DOCUMENT:
◇ ◇ ◇ ◇ ◇
Blair was also local in the sense that he believed in the consumer not the producer. He felt that parents wanted high standards of literacy and numeracy, good discipline and to be treated with respect. This came from instinct not from data and may well have been right. But it eschewed the centralist responsibility, for a left leaning government especially, to do what parents want in principle but not always in reality, for social mobility, to give the poorest kids the same opportunities as better off kids, if not for the sake of human rights then at least for the sake of our future prosperity.
Barber reflects on the push and pull options available in the initial reforms of the education system. There was command and control, devolution and transparency -publish reliable data and shame schools into getting better- and quasi-markets -pay those who get the best results. New Labour veered to the first and second options, the Coalition towards the second and third.
◇ ◇ ◇ ◇ ◇
DATA SECTION:
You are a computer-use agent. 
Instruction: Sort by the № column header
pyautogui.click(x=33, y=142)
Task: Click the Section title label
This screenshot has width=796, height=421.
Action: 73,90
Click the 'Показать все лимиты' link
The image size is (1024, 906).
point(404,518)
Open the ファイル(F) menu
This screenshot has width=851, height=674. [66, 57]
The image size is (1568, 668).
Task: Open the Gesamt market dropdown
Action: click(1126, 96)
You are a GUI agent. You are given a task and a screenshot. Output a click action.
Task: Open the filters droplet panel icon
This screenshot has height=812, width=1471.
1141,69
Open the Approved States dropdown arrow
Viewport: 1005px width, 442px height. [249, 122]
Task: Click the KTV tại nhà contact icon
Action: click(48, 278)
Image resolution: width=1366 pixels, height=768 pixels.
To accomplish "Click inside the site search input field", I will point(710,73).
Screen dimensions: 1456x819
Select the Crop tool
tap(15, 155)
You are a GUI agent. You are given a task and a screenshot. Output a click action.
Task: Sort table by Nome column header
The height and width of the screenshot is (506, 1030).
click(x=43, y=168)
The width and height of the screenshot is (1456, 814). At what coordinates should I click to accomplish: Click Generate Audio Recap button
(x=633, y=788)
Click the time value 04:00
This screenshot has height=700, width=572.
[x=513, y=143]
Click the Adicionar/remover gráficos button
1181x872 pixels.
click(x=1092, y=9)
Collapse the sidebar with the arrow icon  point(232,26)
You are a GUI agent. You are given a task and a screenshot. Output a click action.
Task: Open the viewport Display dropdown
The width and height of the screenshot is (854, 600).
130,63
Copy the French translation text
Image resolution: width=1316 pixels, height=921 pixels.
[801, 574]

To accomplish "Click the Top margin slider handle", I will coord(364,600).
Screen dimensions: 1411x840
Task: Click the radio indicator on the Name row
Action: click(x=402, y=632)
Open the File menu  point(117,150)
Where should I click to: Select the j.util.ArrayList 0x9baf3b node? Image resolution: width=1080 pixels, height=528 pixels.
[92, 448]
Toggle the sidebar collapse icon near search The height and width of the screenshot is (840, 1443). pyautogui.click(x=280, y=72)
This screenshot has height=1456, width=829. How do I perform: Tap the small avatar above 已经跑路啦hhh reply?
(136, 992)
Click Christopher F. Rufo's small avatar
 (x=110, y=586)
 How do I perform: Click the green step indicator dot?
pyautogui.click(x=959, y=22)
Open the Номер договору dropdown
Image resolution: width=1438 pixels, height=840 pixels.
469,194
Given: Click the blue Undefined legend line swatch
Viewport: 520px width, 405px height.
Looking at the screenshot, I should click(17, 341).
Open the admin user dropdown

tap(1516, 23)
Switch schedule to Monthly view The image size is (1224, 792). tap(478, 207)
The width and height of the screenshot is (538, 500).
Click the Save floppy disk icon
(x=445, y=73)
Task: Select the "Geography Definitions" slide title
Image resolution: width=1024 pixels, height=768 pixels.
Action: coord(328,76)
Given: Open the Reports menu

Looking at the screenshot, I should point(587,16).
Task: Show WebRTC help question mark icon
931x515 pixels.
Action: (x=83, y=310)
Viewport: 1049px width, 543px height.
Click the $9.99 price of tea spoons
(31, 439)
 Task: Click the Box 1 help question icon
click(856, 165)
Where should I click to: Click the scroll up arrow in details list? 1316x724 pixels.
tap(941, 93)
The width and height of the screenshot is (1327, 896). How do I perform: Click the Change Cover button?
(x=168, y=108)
◇ ◇ ◇ ◇ ◇
WHAT IS REQUIRED:
Answer these questions using the text on education reform above:
1. What did Blair feel parents wanted?
2. Which two options did New Labour veer toward?
3. Which two options did the Coalition lean toward?

SOLUTION TO THIS PROBLEM:
1. High standards of literacy and numeracy, good discipline, and to be treated with respect.
2. Command and control, and devolution and transparency.
3. Devolution and transparency, and quasi-markets.